BC não definiu metas específicas para resgatar credibilidade, diz Paulo Leme
PUBLICAÇÃO
quinta-feira, 04 de março de 1999
por Regina Cardeal 
São Paulo, 5 (AE) - O Brasil não conseguirá recuperar a credibilidade dos investidores internacionais se estes não tiverem como aferir se o programa a ser fechado hoje (sexta-feira) com o Fundo Monetário Internacional (FMI) está sendo cumprido. O diretor de pesquisa de mercados emergentes da Goldman Sachs, Paulo Leme, disse à Agência Estado que o Banco Central precisa definir metas específicas para a inflação e para o superávit fiscal. Para ele, a definição dessas duas metas foi o que faltou esta semana na atuação do Banco Central. Leme, que chegou a ser cogitado para uma das diretorias do BC, acredita, no entanto, que a fixação dessas metas acontecerá em breve.
O ideal, afirma ele, seria que, assim que fosse fechado o acordo com o Fundo, as autoridades brasileiras divulgassem quais as metas para a inflação, agregados monetários e superávit fiscal. "Para que a política monetária seja crível e o aumento da taxa de juros seja sustentável, é preciso conhecer a meta fiscal, para que não restem dúvidas de que a trajetória da dívida pública é igualmente sustentável", afirmou. O governo precisa definir a meta de inflação para o ano, que será projetada trimestralmente e "interpolada para o nível semanal"
acrescentou Leme, indicando o rigor com que os investidores internacionais vão monitorar a evolução dos preços antes de retornarem ao Brasil.

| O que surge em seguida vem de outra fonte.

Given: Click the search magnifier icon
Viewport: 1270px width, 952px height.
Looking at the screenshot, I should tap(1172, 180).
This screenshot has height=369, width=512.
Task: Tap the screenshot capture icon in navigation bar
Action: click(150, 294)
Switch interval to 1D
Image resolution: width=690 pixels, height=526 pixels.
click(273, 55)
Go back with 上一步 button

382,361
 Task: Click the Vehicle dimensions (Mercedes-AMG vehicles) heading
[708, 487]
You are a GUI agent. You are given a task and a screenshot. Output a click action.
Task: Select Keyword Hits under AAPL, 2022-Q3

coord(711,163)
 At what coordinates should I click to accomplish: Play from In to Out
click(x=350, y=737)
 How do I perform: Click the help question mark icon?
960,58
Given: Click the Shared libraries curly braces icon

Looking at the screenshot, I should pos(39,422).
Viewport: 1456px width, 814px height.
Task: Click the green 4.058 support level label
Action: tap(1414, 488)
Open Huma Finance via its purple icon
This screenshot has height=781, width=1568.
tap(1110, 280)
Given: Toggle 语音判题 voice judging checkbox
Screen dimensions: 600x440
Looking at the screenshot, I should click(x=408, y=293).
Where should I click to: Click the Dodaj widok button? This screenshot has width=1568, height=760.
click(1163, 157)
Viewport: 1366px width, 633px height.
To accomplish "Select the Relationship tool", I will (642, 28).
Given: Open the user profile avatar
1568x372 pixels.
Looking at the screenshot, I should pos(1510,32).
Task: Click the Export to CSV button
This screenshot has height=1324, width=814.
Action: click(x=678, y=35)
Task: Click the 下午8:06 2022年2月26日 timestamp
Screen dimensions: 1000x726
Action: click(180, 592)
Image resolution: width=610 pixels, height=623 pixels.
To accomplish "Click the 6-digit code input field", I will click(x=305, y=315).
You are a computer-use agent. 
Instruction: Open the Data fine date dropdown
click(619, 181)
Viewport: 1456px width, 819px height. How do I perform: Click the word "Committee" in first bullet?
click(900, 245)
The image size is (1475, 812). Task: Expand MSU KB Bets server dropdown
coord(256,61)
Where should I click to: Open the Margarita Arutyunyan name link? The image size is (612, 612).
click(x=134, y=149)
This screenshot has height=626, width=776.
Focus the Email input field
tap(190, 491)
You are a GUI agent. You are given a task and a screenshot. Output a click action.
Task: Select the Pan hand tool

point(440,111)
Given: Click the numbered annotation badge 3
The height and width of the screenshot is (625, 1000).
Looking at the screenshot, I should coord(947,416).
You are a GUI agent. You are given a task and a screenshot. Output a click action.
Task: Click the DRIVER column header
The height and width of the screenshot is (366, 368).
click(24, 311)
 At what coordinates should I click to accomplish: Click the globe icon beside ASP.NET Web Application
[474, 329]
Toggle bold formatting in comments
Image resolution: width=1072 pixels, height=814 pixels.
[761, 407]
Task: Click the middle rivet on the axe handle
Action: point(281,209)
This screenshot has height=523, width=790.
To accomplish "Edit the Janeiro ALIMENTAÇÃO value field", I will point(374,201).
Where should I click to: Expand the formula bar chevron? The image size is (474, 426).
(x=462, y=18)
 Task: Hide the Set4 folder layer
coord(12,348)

O economista acompanhou ontem, de Nova York, o pronunciamento de estréia de Armínio Fraga à frente do Banco Central. Em linhas gerais, Leme elogiou as duas atuações do BC esta semana: a elevação dos compulsórios e o aumento do juro. "O aumento do juro é especialmente bem recebido, uma vez que a inflação na casa dos 35% a 36% ao ano mostrava a insuficiência da taxa em 39%", afirmou ao comentar o novo patamar do Selic (overnight) em 45%. "Era evidente que a política monetária tinha que ser mais restritiva", afirmou.
Quanto ao câmbio, Paulo Leme afirmou que a Goldman Sachs fez um estudo mecânico com base em 66 países para avaliar a amplitude da desvalorização e qual seria o intervalo possível no caso do Brasil. O estudo aponta que o intervalo da taxa de câmbio, 12 meses após a desvalorização, ficaria entre R$ 1,90 e R$ 3,00 por dólar. A taxa, no entanto, dependerá, em larga medida, do cumprimento das metas do programa econômico, afirmou Leme. Sobre sua permanência em Nova York, depois de ser cotado para o Banco Central, Leme afirmou que, neste momento, considerou mais adequado, por razões profissionais e pessoais, continuar na Goldman Sachs.